L’alliance avec les Parthes
Pendant son séjour en Parthie, Quintus forgea une relation stratégique avec Orodes II et son fils, le prince Pacorus Ier. En 40 av. J.-C., il saisit une opportunité unique : Marc Antoine, occupé par sa liaison avec Cléopâtre en Égypte, avait négligé la défense des provinces orientales. Quintus convainquit les Parthes de lancer une invasion des territoires romains, prenant la tête d’une armée composée de forces parthes et de déserteurs romains. Cette alliance était audacieuse, voire scandaleuse, pour un Romain, car les Parthes étaient considérés comme des barbares et des ennemis héréditaires depuis la défaite de Crassus à Carrhes en 53 av. J.-C.

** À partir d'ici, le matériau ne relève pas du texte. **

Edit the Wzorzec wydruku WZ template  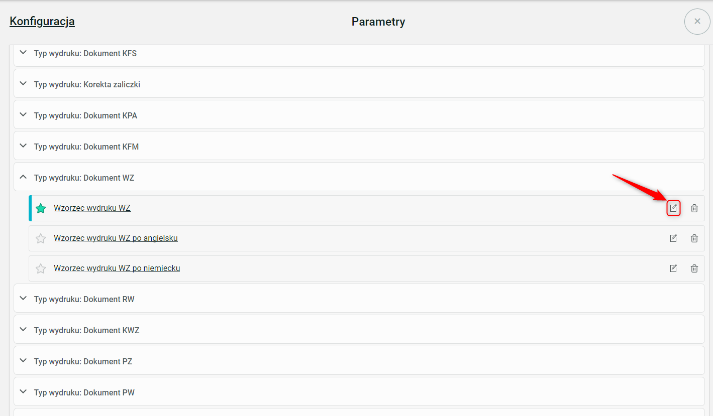coord(673,208)
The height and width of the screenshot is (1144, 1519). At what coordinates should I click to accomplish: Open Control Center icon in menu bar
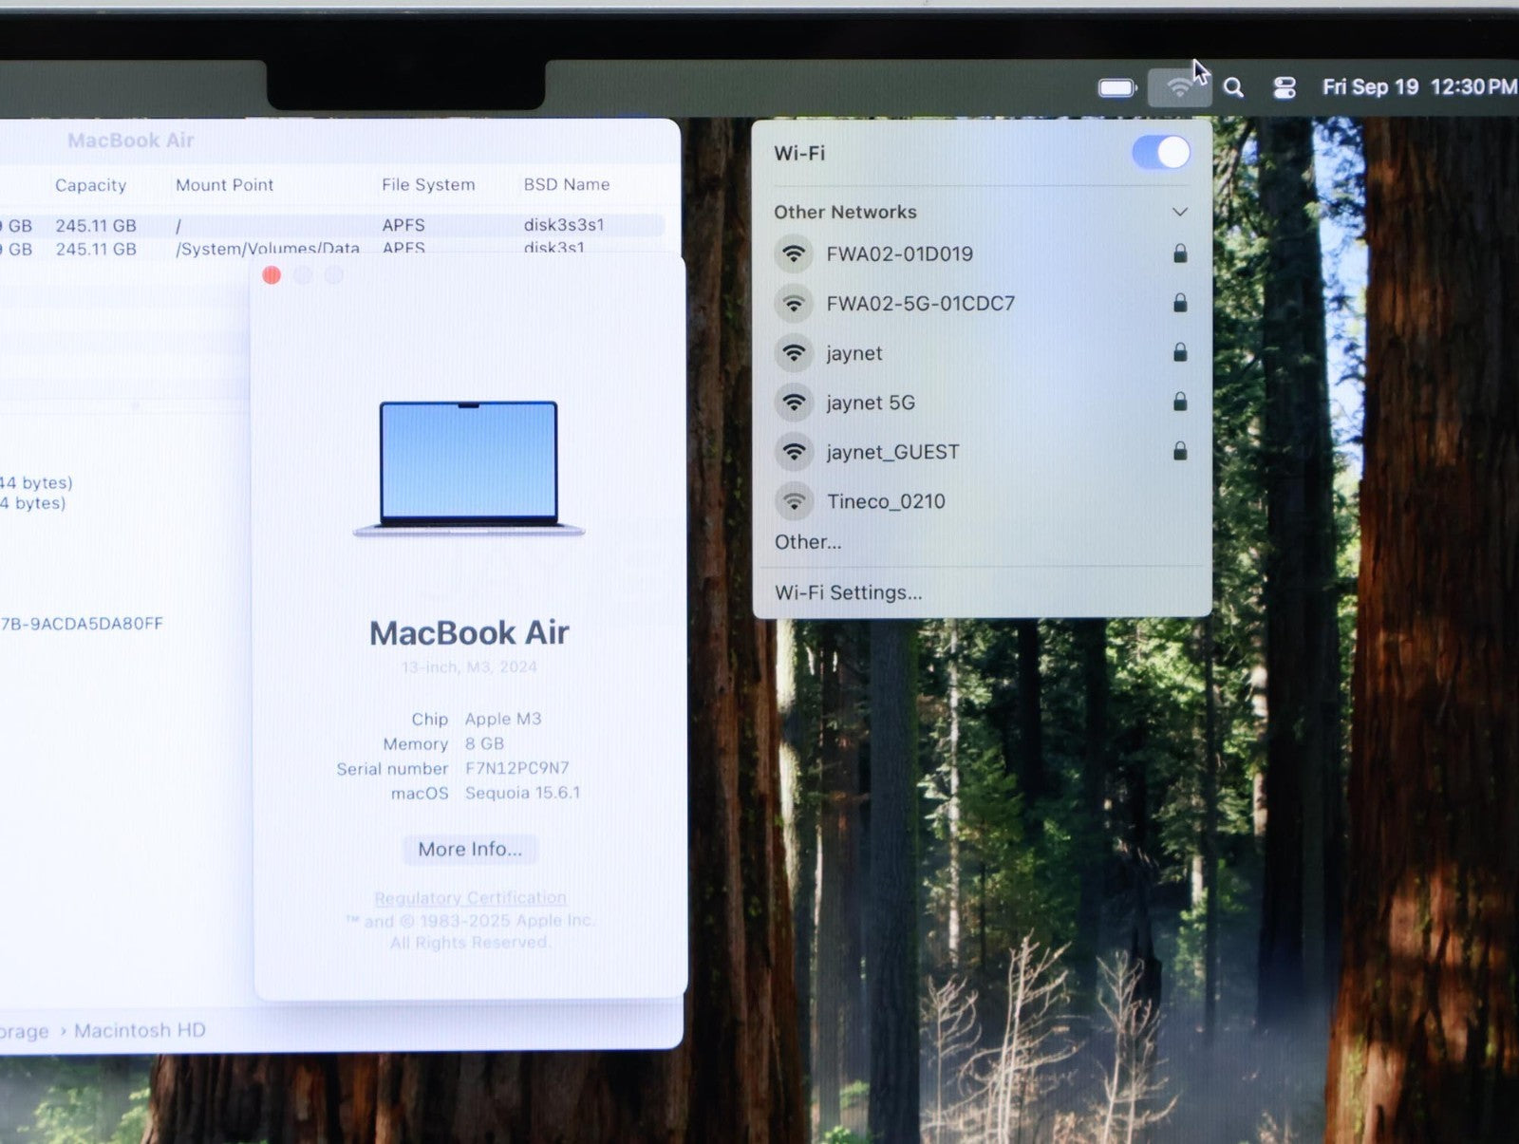(1284, 88)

La campagne de 40-39 av. J.-C.
Quintus mena une campagne fulgurante. Son armée envahit la Syrie, prenant des villes clés comme Antioche. Il poursuivit Lucius Decidius Saxa, le gouverneur nommé par Antoine, jusqu’en Cilicie, où il le défit et le fit exécuter. Poursuivant son offensive, Quintus s’empara de vastes régions de l’Asie Mineure (actuelle Turquie), y compris des cités prospères, bien que certaines, comme Stratonicea, résistèrent avec acharnement. Son succès reposait sur la rapidité de ses mouvements et la puissance de la cavalerie parthe, redoutable face aux légions romaines.

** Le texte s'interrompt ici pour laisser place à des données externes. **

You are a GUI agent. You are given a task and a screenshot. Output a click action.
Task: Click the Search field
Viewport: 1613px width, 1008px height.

Pour asseoir son autorité, Quintus adopta le titre provocateur de « Parthicus », un cognomen traditionnellement réservé aux généraux romains triomphant d’un ennemi, ici ironique puisqu’il combattait aux côtés des Parthes. Il frappa également des monnaies à son effigie, mêlant symboles romains et parthes, pour payer ses troupes et affirmer son pouvoir. Ces actes témoignent de son ambition de se poser en chef indépendant, peut-être même en rival des triumvirs.

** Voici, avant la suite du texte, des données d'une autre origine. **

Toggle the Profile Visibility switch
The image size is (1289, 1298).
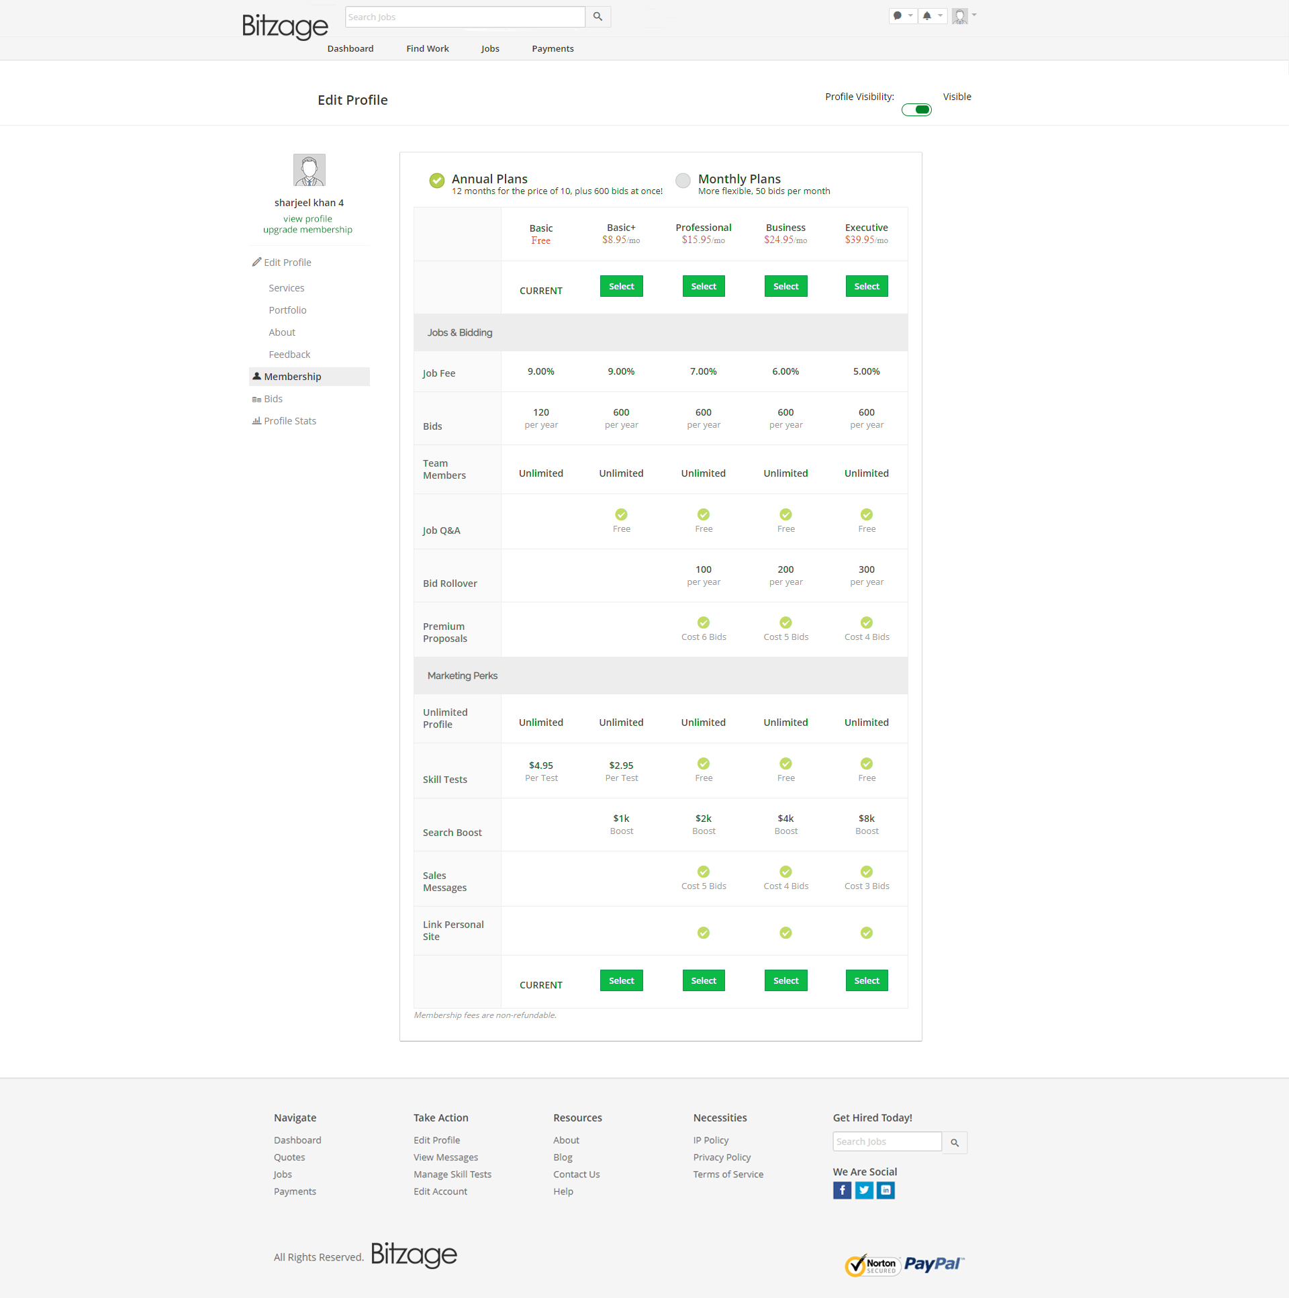coord(916,110)
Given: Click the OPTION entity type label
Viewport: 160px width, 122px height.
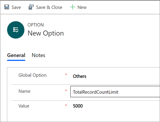Looking at the screenshot, I should (x=35, y=25).
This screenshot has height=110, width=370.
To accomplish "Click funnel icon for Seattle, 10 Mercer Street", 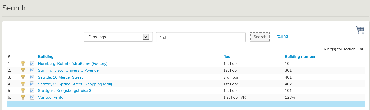I will point(23,77).
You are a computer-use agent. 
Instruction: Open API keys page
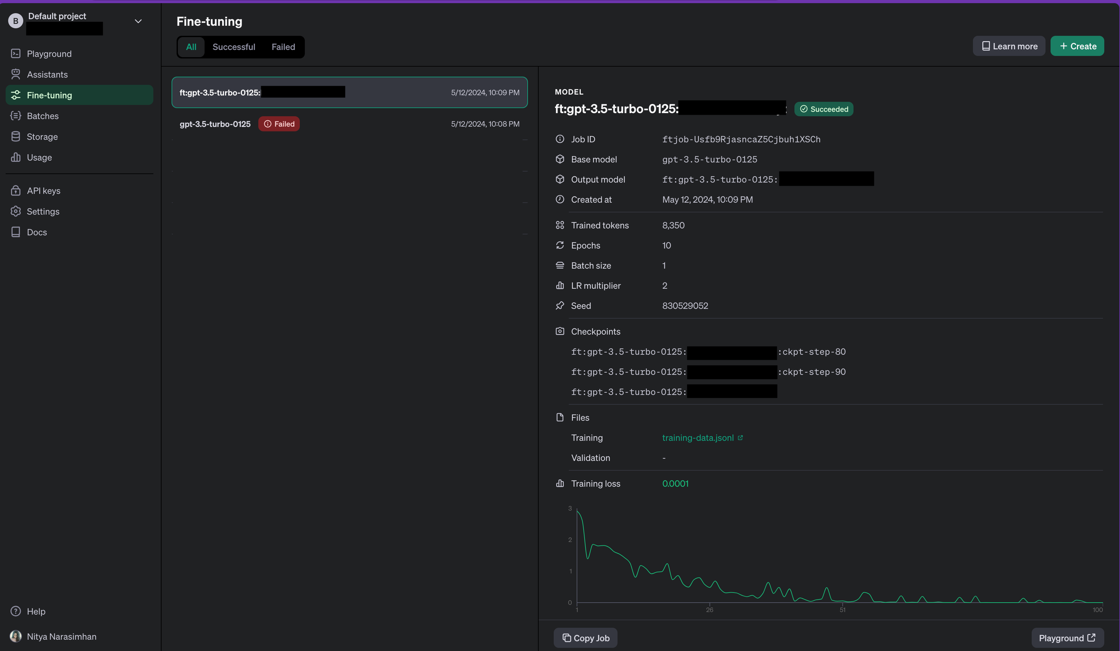(43, 191)
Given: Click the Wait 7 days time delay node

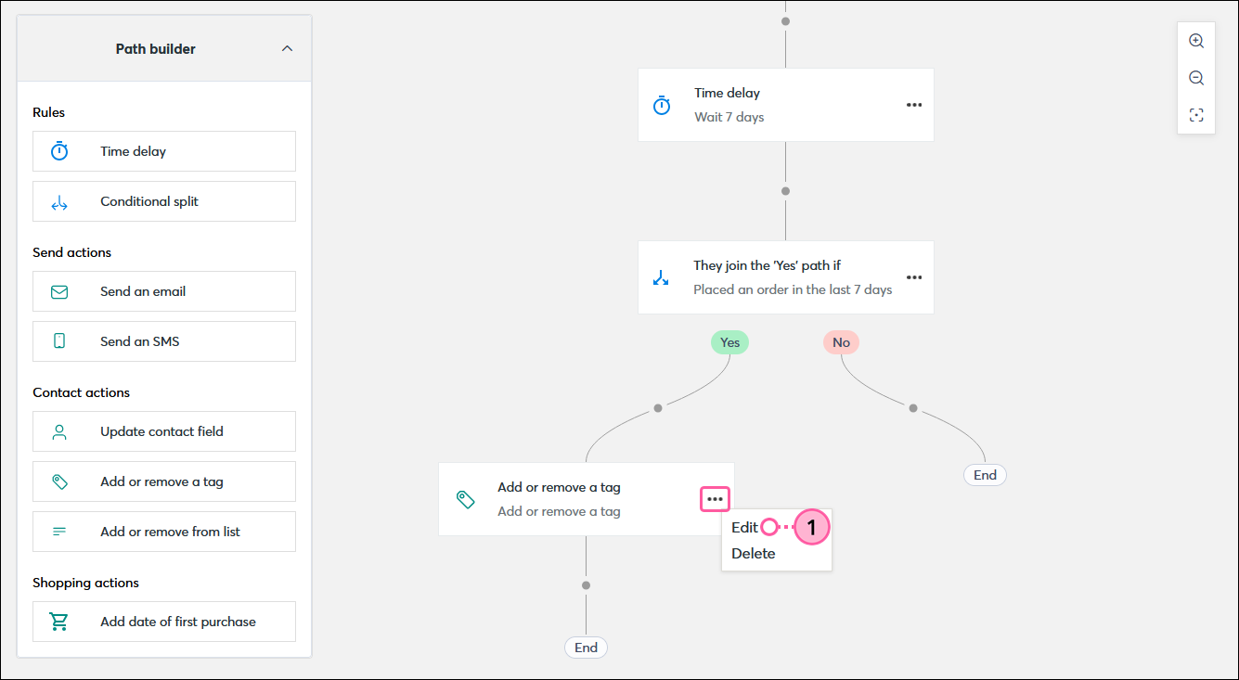Looking at the screenshot, I should tap(785, 105).
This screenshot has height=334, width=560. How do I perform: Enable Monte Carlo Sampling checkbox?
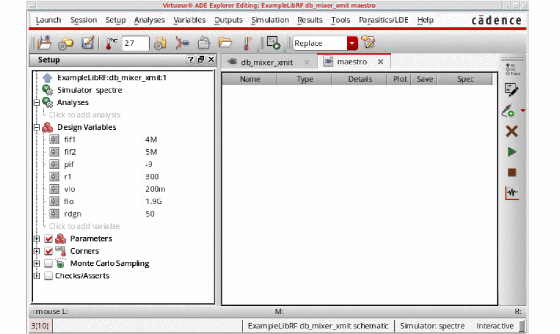click(48, 264)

La contre-offensive romaine
La fortune de Quintus tourna en 39 av. J.-C. Marc Antoine, alerté par l’ampleur de l’invasion, dépêcha son meilleur général, Publius Ventidius Bassus, pour reprendre le contrôle. Ventidius, un tacticien expérimenté, exploita les faiblesses de l’armée parthe, notamment sa dépendance à la cavalerie, en attirant Quintus dans des terrains défavorables. Lors d’une bataille décisive, probablement en Cilicie ou en Syrie, Quintus fut vaincu et tué. Ventidius poursuivit sa campagne, écrasant les Parthes et restaurant l’autorité romaine en Syrie et en Judée.
Héritage et significance
La campagne de Quintus Labienus fut un épisode spectaculaire, mais éphémère, des guerres civiles romaines. Elle révéla la fragilité des provinces orientales face à une menace extérieure et la capacité des Parthes à exploiter les divisions internes de Rome. Cependant, elle échoua à renverser le Triumvirat ou à restaurer la République, objectif initial des Libérateurs. Quintus reste une figure controversée : pour certains, un traître ayant trahi Rome en s’alliant avec un ennemi étranger ; pour d’autres, un républicain pragmatique cherchant à poursuivre la lutte par tous les moyens.
Son alliance avec les Parthes préfigure d’autres collaborations romano-étrangères dans l’histoire, mais elle marqua aussi les esprits par son audace et son caractère exceptionnel. Après sa mort, les Romains, sous Antoine puis Auguste, renforcèrent leur contrôle sur l’Orient, tandis que les Parthes, bien que repoussés, restèrent une menace jusqu’à l’ère impériale.